— Task material —
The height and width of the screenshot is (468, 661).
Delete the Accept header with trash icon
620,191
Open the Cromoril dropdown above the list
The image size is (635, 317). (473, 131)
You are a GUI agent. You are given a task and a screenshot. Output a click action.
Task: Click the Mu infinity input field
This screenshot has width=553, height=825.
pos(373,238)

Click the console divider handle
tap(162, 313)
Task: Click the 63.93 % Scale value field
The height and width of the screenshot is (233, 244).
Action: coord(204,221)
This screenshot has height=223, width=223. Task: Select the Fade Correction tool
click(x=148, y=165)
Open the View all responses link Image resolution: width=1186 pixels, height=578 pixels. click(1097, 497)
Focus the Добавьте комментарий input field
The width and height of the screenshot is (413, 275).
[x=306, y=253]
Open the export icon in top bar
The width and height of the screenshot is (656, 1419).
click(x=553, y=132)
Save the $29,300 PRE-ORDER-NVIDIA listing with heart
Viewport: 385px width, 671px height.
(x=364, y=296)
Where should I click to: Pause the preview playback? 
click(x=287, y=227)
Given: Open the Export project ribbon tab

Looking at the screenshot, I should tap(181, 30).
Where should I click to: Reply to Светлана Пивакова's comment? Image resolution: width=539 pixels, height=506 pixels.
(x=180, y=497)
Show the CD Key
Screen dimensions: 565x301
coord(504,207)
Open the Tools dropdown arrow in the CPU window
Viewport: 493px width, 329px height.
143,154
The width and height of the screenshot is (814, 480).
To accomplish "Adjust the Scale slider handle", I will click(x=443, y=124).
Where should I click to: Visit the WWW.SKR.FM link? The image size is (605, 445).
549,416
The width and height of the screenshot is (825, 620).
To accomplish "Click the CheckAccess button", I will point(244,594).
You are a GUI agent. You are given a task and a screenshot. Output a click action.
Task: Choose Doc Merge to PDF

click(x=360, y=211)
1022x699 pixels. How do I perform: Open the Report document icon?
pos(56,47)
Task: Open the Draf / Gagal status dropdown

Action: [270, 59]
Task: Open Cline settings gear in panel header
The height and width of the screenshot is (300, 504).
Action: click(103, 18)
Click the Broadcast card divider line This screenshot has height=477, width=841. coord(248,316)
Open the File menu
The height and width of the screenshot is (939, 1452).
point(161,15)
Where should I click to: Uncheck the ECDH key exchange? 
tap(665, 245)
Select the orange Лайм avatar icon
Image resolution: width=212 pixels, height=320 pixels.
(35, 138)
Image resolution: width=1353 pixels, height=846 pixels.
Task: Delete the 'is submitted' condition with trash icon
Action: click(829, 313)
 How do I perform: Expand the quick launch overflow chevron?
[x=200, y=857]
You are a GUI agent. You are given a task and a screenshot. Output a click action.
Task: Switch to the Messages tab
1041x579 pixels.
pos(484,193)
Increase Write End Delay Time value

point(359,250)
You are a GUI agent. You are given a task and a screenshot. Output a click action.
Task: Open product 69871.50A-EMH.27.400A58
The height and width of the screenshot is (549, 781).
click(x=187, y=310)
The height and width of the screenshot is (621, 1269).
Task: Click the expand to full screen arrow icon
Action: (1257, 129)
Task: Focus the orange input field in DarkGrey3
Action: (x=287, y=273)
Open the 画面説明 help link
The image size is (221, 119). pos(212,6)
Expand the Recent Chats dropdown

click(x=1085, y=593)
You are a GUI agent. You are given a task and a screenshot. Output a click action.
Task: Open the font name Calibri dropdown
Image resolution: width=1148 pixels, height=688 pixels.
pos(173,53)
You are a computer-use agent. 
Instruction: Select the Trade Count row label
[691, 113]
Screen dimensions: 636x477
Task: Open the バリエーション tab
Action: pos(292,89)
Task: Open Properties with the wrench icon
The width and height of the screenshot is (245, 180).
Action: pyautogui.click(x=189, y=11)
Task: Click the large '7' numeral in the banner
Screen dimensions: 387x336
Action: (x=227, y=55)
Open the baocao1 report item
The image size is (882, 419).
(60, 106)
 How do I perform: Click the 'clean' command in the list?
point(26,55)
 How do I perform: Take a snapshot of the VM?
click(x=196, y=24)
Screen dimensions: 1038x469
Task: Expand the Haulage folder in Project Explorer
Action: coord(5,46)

— Directions —
Please repeat every one of the entries above verbatim, line for line.

— Answer for this exercise —
The height and width of the screenshot is (468, 661).
Delete the Accept header with trash icon
620,191
Open the Cromoril dropdown above the list
The image size is (635, 317). (473, 131)
You are a GUI agent. You are given a task and a screenshot. Output a click action.
Task: Click the Mu infinity input field
This screenshot has width=553, height=825.
pos(373,238)

Click the console divider handle
tap(162, 313)
Task: Click the 63.93 % Scale value field
The height and width of the screenshot is (233, 244).
Action: coord(204,221)
This screenshot has height=223, width=223. Task: Select the Fade Correction tool
click(x=148, y=165)
Open the View all responses link Image resolution: width=1186 pixels, height=578 pixels. click(1097, 497)
Focus the Добавьте комментарий input field
The width and height of the screenshot is (413, 275).
[x=306, y=253]
Open the export icon in top bar
The width and height of the screenshot is (656, 1419).
click(x=553, y=132)
Save the $29,300 PRE-ORDER-NVIDIA listing with heart
Viewport: 385px width, 671px height.
(x=364, y=296)
Where should I click to: Pause the preview playback? 
click(x=287, y=227)
Given: Open the Export project ribbon tab

Looking at the screenshot, I should tap(181, 30).
Where should I click to: Reply to Светлана Пивакова's comment? Image resolution: width=539 pixels, height=506 pixels.
(x=180, y=497)
Show the CD Key
Screen dimensions: 565x301
coord(504,207)
Open the Tools dropdown arrow in the CPU window
Viewport: 493px width, 329px height.
143,154
The width and height of the screenshot is (814, 480).
To accomplish "Adjust the Scale slider handle", I will click(x=443, y=124).
Where should I click to: Visit the WWW.SKR.FM link? The image size is (605, 445).
549,416
The width and height of the screenshot is (825, 620).
To accomplish "Click the CheckAccess button", I will point(244,594).
You are a GUI agent. You are given a task and a screenshot. Output a click action.
Task: Choose Doc Merge to PDF

click(x=360, y=211)
1022x699 pixels. How do I perform: Open the Report document icon?
pos(56,47)
Task: Open the Draf / Gagal status dropdown

Action: [270, 59]
Task: Open Cline settings gear in panel header
The height and width of the screenshot is (300, 504).
Action: click(103, 18)
Click the Broadcast card divider line This screenshot has height=477, width=841. coord(248,316)
Open the File menu
The height and width of the screenshot is (939, 1452).
point(161,15)
Where should I click to: Uncheck the ECDH key exchange? 
tap(665, 245)
Select the orange Лайм avatar icon
Image resolution: width=212 pixels, height=320 pixels.
(35, 138)
Image resolution: width=1353 pixels, height=846 pixels.
Task: Delete the 'is submitted' condition with trash icon
Action: click(829, 313)
 How do I perform: Expand the quick launch overflow chevron?
[x=200, y=857]
You are a GUI agent. You are given a task and a screenshot. Output a click action.
Task: Switch to the Messages tab
1041x579 pixels.
pos(484,193)
Increase Write End Delay Time value

point(359,250)
You are a GUI agent. You are given a task and a screenshot. Output a click action.
Task: Open product 69871.50A-EMH.27.400A58
The height and width of the screenshot is (549, 781).
click(x=187, y=310)
The height and width of the screenshot is (621, 1269).
Task: Click the expand to full screen arrow icon
Action: (1257, 129)
Task: Focus the orange input field in DarkGrey3
Action: (x=287, y=273)
Open the 画面説明 help link
The image size is (221, 119). pos(212,6)
Expand the Recent Chats dropdown

click(x=1085, y=593)
You are a GUI agent. You are given a task and a screenshot. Output a click action.
Task: Open the font name Calibri dropdown
Image resolution: width=1148 pixels, height=688 pixels.
pos(173,53)
You are a computer-use agent. 
Instruction: Select the Trade Count row label
[691, 113]
Screen dimensions: 636x477
Task: Open the バリエーション tab
Action: pos(292,89)
Task: Open Properties with the wrench icon
The width and height of the screenshot is (245, 180).
Action: pyautogui.click(x=189, y=11)
Task: Click the large '7' numeral in the banner
Screen dimensions: 387x336
Action: (x=227, y=55)
Open the baocao1 report item
The image size is (882, 419).
(60, 106)
 How do I perform: Click the 'clean' command in the list?
point(26,55)
 How do I perform: Take a snapshot of the VM?
click(x=196, y=24)
Screen dimensions: 1038x469
Task: Expand the Haulage folder in Project Explorer
Action: coord(5,46)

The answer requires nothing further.